* _Exercise tasks_:
A – Reproduce everything in the article on Indonesian QR payments from "As a merchant" down to "accept it at all.".
B – Carry on the article on Indonesian QR payments from the point at which it stops.

* _Page text_:
┌──
Claire Jiao and Grace Sihombing, from Bloomberg News are reporting on how QR codes are helping to unlock Indonesia’s billion dollar informal economy, saying that QR (Quick Response) codes let customers make payments by scanning it with their mobile phones, making transactions fast, easy and cheap for merchants.
As a merchant applying for your own QR code costs less than USD 2, which is helping it find widespread adoption among satay stalls and roadside sellers across the country. Cash is making less of an appearance, and some shops won’t accept it at all.
The uptake is paving the way for Indonesia to capture the billions of dollars of informal economic activity overlooked in taxation and even statistics due to small businesses’ reliance on cash. Over 22-million merchants have signed up and the total is set to double this year to 45-million. That’s about half the number of merchant locations accepting Visa payments globally, report Bloomberg.
Indonesia is bringing its small businesses, which account for over 60-percent of national output, into the formal economy and within the tax office’s reach. Regional governments are among the earliest to benefit as their revenue rises 11-percent a year with QR helping businesses pay local taxes.
The pandemic has accelerated a global shift to digital finance. In Indonesia, that move found an early champion in the central bank, say Bloomberg.
In January 2020, well before Covid-19 spurred lockdowns across the world, Bank Indonesia (BI) required digital payment services to use standardized QR codes known as QRIS to ensure all banks and electronic wallets are interoperable.
Customers can use their GoPay app to top-up their Bank Mandiri e-wallet or pay at a GoFood stall with their OVO account.
“Indonesia was one of the few to act early and decisively by mandating the use of a unified QR payment system,” said Davids Tjhin, managing director and partner at Boston Consulting Group in Jakarta. Standardization made QR more convenient for consumers and cheaper for merchants, spurring faster adoption, he said.
Indonesia is now a distant first place in Southeast Asia both in the use of e-wallets and QR payments. The value of QR transactions has risen exponentially to hit IDR 98.5-trillion (approx. USD 6.5-billion) last year, and should gain further traction as the central bank doubles the transaction limit to IDR 10-million.
“Gone are the days when merchants need to have card terminals, which are costly,” said Budi Gandasoebrata, managing director at GoTo Financial, which oversees the nation’s most widely-used e-wallet GoPay. “Today, with just a printer and an image file they can start accepting payments in QR.”
└──
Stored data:
┌──
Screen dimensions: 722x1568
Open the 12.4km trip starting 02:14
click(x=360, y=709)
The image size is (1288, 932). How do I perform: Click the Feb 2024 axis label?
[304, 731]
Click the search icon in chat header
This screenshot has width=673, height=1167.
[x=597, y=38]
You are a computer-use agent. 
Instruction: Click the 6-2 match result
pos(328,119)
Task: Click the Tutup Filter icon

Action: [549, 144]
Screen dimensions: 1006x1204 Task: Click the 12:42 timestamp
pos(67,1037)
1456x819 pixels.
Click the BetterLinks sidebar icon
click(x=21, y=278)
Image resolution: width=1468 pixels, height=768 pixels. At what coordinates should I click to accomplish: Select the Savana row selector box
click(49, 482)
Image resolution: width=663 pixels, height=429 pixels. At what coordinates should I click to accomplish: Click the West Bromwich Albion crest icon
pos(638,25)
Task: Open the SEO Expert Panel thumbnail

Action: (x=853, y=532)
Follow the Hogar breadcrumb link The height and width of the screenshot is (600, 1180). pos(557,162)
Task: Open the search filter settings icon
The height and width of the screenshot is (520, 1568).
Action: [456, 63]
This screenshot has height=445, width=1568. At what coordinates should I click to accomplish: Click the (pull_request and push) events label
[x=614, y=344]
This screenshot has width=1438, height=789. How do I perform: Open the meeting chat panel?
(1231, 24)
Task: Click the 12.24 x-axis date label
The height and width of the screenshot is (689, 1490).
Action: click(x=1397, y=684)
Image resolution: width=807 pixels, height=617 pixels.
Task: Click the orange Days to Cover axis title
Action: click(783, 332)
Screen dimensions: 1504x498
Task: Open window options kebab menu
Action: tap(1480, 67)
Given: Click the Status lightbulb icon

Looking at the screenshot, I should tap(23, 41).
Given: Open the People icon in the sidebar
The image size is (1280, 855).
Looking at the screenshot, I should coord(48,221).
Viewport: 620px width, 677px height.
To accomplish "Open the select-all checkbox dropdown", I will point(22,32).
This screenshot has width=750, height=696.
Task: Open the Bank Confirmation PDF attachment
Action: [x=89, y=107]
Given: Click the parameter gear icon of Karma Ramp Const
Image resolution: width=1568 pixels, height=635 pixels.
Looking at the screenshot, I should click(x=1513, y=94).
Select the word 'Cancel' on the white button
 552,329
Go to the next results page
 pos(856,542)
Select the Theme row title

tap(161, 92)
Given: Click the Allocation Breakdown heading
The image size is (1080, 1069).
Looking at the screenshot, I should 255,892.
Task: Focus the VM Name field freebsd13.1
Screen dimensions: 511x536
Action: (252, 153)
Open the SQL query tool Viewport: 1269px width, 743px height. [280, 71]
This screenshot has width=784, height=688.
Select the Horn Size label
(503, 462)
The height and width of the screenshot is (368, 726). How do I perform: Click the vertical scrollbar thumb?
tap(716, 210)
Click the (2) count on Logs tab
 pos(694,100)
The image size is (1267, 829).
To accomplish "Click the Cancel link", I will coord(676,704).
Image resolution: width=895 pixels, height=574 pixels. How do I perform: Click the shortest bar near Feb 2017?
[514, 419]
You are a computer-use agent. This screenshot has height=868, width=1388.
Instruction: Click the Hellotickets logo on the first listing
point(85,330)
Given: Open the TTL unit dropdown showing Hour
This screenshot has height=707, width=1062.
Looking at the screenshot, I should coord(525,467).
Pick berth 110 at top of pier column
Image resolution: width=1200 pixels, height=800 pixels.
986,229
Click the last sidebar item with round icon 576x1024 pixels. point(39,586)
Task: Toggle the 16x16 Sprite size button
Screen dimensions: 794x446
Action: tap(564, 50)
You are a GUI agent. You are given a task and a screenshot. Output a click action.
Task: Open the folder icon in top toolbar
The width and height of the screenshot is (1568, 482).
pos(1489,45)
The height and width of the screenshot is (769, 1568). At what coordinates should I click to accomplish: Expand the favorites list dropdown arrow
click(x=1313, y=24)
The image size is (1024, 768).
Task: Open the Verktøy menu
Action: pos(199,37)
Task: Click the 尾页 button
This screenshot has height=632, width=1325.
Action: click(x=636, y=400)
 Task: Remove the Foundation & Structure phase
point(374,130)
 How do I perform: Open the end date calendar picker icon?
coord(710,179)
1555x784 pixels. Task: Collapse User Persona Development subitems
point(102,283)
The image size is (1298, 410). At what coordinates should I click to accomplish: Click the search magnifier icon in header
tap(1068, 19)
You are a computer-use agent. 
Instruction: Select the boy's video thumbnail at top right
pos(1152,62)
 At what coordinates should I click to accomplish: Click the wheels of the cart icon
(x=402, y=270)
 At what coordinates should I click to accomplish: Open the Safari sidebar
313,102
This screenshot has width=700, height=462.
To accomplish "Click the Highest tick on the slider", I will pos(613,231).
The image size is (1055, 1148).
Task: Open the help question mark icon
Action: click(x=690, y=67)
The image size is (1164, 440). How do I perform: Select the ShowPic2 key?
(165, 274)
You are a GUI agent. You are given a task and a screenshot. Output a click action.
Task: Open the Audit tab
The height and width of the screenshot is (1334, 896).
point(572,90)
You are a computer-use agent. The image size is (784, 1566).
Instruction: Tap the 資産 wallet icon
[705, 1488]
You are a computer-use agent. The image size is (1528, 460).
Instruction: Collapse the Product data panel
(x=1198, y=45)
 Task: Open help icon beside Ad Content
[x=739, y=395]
└──
* _Your written answers_:
A –
As a merchant applying for your own QR code costs less than USD 2, which is helping it find widespread adoption among satay stalls and roadside sellers across the country. Cash is making less of an appearance, and some shops won’t accept it at all.

B –
Indonesia’s young population and pervasive mobile-phone use helped QR become the perfect springboard for it to leave cash behind. That’s true at least in major cities.
Bloomberg say that for the easternmost islands, central bank officers must brave seas and drive armored trucks for days to distribute cash. This year, they will give out about IDR 3-trillion of new bills to 85-islands so people there can transact as old cash tends to tear or stain. Bank Indonesia expects broader QR use to reduce the need for their grueling cash journeys.
Soon, you may not need a mobile phone to use QR. The central bank is testing facial recognition technology for places like schools where students aren’t allowed to carry phones. They can shop in the canteen using money in their bank accounts by showing their faces, report Bloomberg.
BI is also setting its sights beyond the border. It’s doing a pilot run with Singapore and Thailand to integrate their QR payment systems, while Malaysia is set to follow.
Singapore has linked its system with India and Malaysia. The Philippines seeks to quicken its QR rollout by requiring banks to adopt the national standard by July.
Indonesia’s success will be a useful blueprint. Southeast Asia needs to remain a “first mover” to “maintain a high degree of controllability” over the rapid expansion of digital finance, said incoming Bank Indonesia Deputy Governor Filianingsih Hendarta, who oversaw QRIS’s development.
“The future of money, payments are undoubtedly digital,” she said. “There is no room for us to just sit and wait.”